Similar to compulsive hair-picking in humans (which has a name – trichotillomania), feather-picking was more common in females and has a genetic component – that is, it runs in families. As a result, potential buyers might want to ask breeders about the history of feather-picking in their line of birds.
Researchers disproved the idea that feather-picking is “socially transmitted”: Birds don’t learn it by observation.
In that same study, Garner and his team looked at “stereotypies,” which are repetitive, unvarying patterns of movement, similar to body-rocking in autism, which differ from compulsive behaviors like feather-picking in their robotic nature. Stereotypies – such as walking loops on cage sides or twirling pieces of food in beaks – weren’t affected by any factor other than the number of bird neighbors. The more bird friends around, the lower the frequency of stereotypies.
Indeed, despite the conventional wisdom that birds should be housed singly so they will interact better with humans, Garner says the opposite is true: Paired birds not only showed fewer behavioral issues, but were much less fearful and easier to handle.
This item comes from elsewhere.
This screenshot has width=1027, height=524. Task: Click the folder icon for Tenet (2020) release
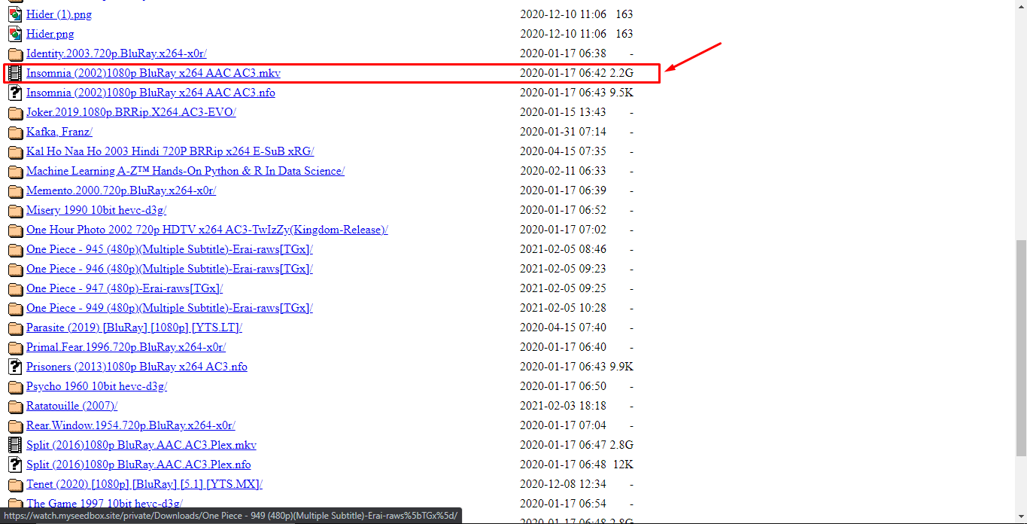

Another big benefit to the birds was “physical enrichment,” which brings us back to the control thing.
“Essentially, a parrot is a monkey with wings,” Garner says. As such, they love to climb – often precariously – and to pull objects apart to find food.
So when it comes to cage-side entertainment, bells and mirrors just don’t cut it. In an earlier study, the birds were given objects they could manipulate: flexible perches that bounced, swayed and turned them upside down, as well as miniature straw hats stitched together and filled with shredded paper and treats.
“Parrots are really, really smart and very social,” Garner reminds, and they might very well try to extend their control over their environment to you.
“Animals often learn that certain behaviors will gain them attention,” he says. The bird figures, “If I’ve been ignored for an hour-and-a-half while someone watches TV, getting yelled at is better than nothing at all.”
Hard as it might be, owners shouldn’t reinforce undesirable behaviors through attention.
But they should mull them over. Behavior is the way animals communicate, Garner says, “and we’re just trying to translate.”